Exercise brief:
Return, exactly and in full, the lines of the records below starting at the one with "Deer Controlled Hunt 1052 (107, 1064)" and ending at the one with "Reviews (785, 182)", and no other lines.
Data provided Start Marker
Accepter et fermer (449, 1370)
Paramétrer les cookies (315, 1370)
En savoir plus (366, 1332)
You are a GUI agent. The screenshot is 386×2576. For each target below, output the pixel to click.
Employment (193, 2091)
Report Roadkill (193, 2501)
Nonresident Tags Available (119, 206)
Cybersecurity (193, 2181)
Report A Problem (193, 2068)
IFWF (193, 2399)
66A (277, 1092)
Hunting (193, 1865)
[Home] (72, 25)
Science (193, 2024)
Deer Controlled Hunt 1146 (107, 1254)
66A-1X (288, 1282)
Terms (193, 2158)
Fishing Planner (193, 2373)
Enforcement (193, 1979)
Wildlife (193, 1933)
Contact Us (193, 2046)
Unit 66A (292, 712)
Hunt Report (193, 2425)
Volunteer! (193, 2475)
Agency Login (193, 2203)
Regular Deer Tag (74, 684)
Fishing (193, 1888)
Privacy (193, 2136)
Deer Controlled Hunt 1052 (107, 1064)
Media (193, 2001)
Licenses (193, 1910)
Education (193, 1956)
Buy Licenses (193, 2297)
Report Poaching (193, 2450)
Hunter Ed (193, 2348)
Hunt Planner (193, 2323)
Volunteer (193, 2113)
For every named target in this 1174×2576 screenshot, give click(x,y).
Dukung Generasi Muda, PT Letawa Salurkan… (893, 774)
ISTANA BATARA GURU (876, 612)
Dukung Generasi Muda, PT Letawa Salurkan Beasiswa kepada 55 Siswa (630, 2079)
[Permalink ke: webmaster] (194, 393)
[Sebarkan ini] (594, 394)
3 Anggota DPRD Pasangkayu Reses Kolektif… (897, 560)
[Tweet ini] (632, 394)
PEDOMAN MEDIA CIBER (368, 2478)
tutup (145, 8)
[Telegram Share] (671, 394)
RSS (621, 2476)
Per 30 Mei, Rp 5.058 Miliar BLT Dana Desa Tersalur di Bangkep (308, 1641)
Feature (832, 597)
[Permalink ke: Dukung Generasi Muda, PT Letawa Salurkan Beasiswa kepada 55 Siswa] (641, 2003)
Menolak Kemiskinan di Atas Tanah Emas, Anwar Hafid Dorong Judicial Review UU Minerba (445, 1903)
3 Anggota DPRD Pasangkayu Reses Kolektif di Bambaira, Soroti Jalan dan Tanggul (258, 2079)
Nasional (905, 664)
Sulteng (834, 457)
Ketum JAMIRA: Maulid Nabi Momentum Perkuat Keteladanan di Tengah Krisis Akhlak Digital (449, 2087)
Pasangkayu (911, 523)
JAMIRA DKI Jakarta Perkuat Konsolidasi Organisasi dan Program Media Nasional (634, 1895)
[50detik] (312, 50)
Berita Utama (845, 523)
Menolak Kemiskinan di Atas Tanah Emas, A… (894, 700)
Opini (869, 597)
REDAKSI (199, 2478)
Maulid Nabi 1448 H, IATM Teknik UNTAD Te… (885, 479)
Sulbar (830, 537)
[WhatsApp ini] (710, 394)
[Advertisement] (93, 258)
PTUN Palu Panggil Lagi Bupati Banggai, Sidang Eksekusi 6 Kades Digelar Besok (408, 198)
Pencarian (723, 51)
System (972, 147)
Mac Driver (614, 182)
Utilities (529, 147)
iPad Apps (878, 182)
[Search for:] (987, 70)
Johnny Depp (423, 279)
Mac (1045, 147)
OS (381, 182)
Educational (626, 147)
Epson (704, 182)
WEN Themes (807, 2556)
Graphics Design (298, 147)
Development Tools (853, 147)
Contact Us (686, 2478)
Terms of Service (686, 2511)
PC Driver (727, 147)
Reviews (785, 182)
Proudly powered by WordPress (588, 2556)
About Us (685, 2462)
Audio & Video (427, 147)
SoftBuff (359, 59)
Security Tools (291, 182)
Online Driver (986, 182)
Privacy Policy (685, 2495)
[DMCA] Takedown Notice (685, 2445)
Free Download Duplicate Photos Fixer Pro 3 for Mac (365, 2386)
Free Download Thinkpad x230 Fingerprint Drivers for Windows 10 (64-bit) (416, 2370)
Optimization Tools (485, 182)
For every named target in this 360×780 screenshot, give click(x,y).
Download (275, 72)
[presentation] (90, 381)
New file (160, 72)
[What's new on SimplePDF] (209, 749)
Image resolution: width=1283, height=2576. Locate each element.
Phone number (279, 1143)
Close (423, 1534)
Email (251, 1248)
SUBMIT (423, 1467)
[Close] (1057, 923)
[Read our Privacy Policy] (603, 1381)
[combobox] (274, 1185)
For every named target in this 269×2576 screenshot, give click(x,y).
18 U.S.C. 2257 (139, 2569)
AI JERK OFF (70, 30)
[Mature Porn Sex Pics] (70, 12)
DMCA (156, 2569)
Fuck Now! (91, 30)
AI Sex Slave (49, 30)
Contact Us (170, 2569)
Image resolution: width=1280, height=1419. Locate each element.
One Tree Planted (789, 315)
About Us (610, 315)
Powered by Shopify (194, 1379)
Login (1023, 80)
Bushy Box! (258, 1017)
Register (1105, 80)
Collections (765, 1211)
Data provided End Marker
Written answer:
Deer Controlled Hunt 1052 (107, 1064)
Media (193, 2001)
Licenses (193, 1910)
Education (193, 1956)
Buy Licenses (193, 2297)
Report Poaching (193, 2450)
Hunter Ed (193, 2348)
Hunt Planner (193, 2323)
Volunteer (193, 2113)
For every named target in this 1174×2576 screenshot, give click(x,y).
Dukung Generasi Muda, PT Letawa Salurkan… (893, 774)
ISTANA BATARA GURU (876, 612)
Dukung Generasi Muda, PT Letawa Salurkan Beasiswa kepada 55 Siswa (630, 2079)
[Permalink ke: webmaster] (194, 393)
[Sebarkan ini] (594, 394)
3 Anggota DPRD Pasangkayu Reses Kolektif… (897, 560)
[Tweet ini] (632, 394)
PEDOMAN MEDIA CIBER (368, 2478)
tutup (145, 8)
[Telegram Share] (671, 394)
RSS (621, 2476)
Per 30 Mei, Rp 5.058 Miliar BLT Dana Desa Tersalur di Bangkep (308, 1641)
Feature (832, 597)
[Permalink ke: Dukung Generasi Muda, PT Letawa Salurkan Beasiswa kepada 55 Siswa] (641, 2003)
Menolak Kemiskinan di Atas Tanah Emas, Anwar Hafid Dorong Judicial Review UU Minerba (445, 1903)
3 Anggota DPRD Pasangkayu Reses Kolektif di Bambaira, Soroti Jalan dan Tanggul (258, 2079)
Nasional (905, 664)
Sulteng (834, 457)
Ketum JAMIRA: Maulid Nabi Momentum Perkuat Keteladanan di Tengah Krisis Akhlak Digital (449, 2087)
Pasangkayu (911, 523)
JAMIRA DKI Jakarta Perkuat Konsolidasi Organisasi dan Program Media Nasional (634, 1895)
[50detik] (312, 50)
Berita Utama (845, 523)
Menolak Kemiskinan di Atas Tanah Emas, A… (894, 700)
Opini (869, 597)
REDAKSI (199, 2478)
Maulid Nabi 1448 H, IATM Teknik UNTAD Te… (885, 479)
Sulbar (830, 537)
[WhatsApp ini] (710, 394)
[Advertisement] (93, 258)
PTUN Palu Panggil Lagi Bupati Banggai, Sidang Eksekusi 6 Kades Digelar Besok (408, 198)
Pencarian (723, 51)
System (972, 147)
Mac Driver (614, 182)
Utilities (529, 147)
iPad Apps (878, 182)
[Search for:] (987, 70)
Johnny Depp (423, 279)
Mac (1045, 147)
OS (381, 182)
Educational (626, 147)
Epson (704, 182)
WEN Themes (807, 2556)
Graphics Design (298, 147)
Development Tools (853, 147)
Contact Us (686, 2478)
Terms of Service (686, 2511)
PC Driver (727, 147)
Reviews (785, 182)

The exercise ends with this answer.